Home rebuilding program in Louisiana has faced struggles, five years after Katrina
- Length: 5:44 minutes (5.24 MB)
- Format: MP3 Mono 44kHz 128Kbps (CBR)
Five years after the flood caused by the failure of the levees in New Orleans, tens of thousands of homeowners remain displaced. The Louisiana Recovery Authority says that as of August, its Road Home program had spent over $9 billion to help homeowners rebuild. It was the largest disaster recovery operation in US history. Zoe Sullivan has more about the problems with the program and lessons that could be learned for the future.
TRANSCRIPT:
The New Orleans City Council Chamber was near capacity during recent hearings on the Road Home program. The state officials testified and residents told stories of frustration and anguish. In this exchange, the Chair of the State Legislature Select Committee on Hurricane Recovery, Neil Abramson, challenged Disaster Recovery Unit Deputy Director Lara Robertson on whether -- five years after the storm -- residents would finally get money to rebuild.
LARA ROBERTSON: ...we've about gone through every regulation that we possibly can, and the pipeline is going to open up.
NEIL ABRAMSON: I haven't seen the pipeline open up if we have 12,000 people stuck in the pipeline. I think we're looking at this as the traditional hurricane recovery program. That's the problem -- the traditional recovery programs haven't worked. Let's be untraditional and get one that works.
Many residents have struggled to get funding through the program including Vanessa Billiot, a lifetime resident of Plaquemines Parish, the southernmost part of Louisiana. Her home was flattened by Katrina.
VANESSA BILLIOT: They short-changed a lot of people. Now they're talking about sending it to the different parishes. Honey, if they send it to my parish, we won't see it.
Billiot and other residents have encountered problems with one of the most controversial aspects of the Road Home program: the decision to use the lower value of a home before the storm or the cost to repair it.
BILLIOT: I appealed my pre-storm value repeatedly. We have to go with the lesser of the amount. But my problem is the pre-storm value isn't going to help me with the re-building cost.
When the Road Home program was first rolled out, it would award up to $150,000 for rebuilding or repair costs.

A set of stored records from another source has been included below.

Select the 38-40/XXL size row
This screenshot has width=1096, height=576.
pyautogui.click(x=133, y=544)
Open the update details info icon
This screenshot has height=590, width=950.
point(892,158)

In August 2006, the program adopted the lower-value calculation. According to the research group Policy Link, this change left about 80% of New Orleans homeowners and nearly 70% of homeowners elsewhere in the state without enough money to rebuild. A federal judge issued a temporary injunction on August 16th halting the use of this formula. The court said that the impact of the formula was likely discriminatory, a point that could support a lawsuit filed by housing advocates against HUD, the Louisiana Recovery Authority, and the initial Road Home contractor, Virginia-BASED ICF International.
State officials argue that this injunction doesn't represent a final decision on the case. Robin Keegan is the Executive Director of the Louisiana Office of Community Development, which has been responsible for the Road Home program since Governor Jindal took office in 2008. Keegan criticized the Stafford Act, which regulates government disaster response.
ROBIN KEEGAN: The rules at the federal level do not work for catastrophic disasters, and they don't need to be implemented. We need new tools, we need new rules….We've been fighting for years for multiple changes within the Stafford Act.
While Keegan placed blame on federal policy, advocates have also criticized her agency, and others responsible for implementing the program. One of the most vocal critics is Melanie Ehrlich, a professor of biochemistry at Tulane Medical Center. Ehrlich lives in Gentilly, one of the neighborhoods hardest hit by the floods. Seeing her neighbors wrangle with bureaucracy as they tried to rebuild prompted Ehrlich to co-found the Citizens' Road Home Action Team or CHAT.
Ehrlich said Road Home applicants were often mis-informed or forced to provided the same documents multiple times. She said that to improve management of disaster recovery programs, the federal government has to be involved.
MELANIE EHRLICH: What needs to be done is to make government work for the people. And for someone in the federal government, because this is federal money, to take charge and say, "Yes, we will exercise oversight." The HUD Office of the Inspector General has investigated complaints -- a tiny number of complaints -- of applicant fraud. They have investigated nothing about the scandalous treatment of tens of thousands of Road Home applicants.
Officials at the hearings said that at least 12,000 people are still waiting to get funds through one segment of the Road Home program.
Across the city, about 50,000 empty homes and lots still blight New Orleans' landscape.